Exercise objective> Look below for the line that contains "The image size is (245, 226).", then copy it and each following line exactly, through and including the line that contains "Task: Click the user profile icon".

Data provided>
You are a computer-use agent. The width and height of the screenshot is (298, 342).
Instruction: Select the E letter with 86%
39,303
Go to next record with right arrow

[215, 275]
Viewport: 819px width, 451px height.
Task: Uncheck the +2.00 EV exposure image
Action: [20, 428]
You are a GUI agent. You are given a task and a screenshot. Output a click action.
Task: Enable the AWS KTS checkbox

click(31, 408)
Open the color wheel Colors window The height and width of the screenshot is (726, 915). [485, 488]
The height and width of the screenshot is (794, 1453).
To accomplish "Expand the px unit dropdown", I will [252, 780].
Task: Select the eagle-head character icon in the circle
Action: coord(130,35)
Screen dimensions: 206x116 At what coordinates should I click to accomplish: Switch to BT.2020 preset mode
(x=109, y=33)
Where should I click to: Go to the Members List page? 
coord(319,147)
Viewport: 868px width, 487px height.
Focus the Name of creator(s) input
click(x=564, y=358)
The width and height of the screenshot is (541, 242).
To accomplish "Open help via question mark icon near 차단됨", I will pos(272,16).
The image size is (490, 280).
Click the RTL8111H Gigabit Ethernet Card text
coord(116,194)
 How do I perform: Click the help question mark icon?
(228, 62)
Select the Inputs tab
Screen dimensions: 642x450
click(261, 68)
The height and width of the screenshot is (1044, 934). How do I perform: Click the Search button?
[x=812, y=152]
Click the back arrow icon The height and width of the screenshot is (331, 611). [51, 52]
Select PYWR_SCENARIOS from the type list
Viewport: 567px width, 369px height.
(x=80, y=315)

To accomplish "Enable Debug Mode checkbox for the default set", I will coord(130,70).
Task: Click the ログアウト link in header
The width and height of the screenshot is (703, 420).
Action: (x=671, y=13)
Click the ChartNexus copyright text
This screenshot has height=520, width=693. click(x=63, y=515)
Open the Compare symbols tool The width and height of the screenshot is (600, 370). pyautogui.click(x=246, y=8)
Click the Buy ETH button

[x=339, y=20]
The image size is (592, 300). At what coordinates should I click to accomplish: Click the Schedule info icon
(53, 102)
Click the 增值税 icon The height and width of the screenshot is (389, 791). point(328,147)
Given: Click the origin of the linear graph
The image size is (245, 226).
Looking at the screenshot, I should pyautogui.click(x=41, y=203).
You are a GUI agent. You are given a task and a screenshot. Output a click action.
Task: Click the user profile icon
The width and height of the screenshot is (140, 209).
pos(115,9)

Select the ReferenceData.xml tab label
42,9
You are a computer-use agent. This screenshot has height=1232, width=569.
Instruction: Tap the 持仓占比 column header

Solved problem>
The image size is (245, 226).
Looking at the screenshot, I should pyautogui.click(x=41, y=203).
You are a GUI agent. You are given a task and a screenshot. Output a click action.
Task: Click the user profile icon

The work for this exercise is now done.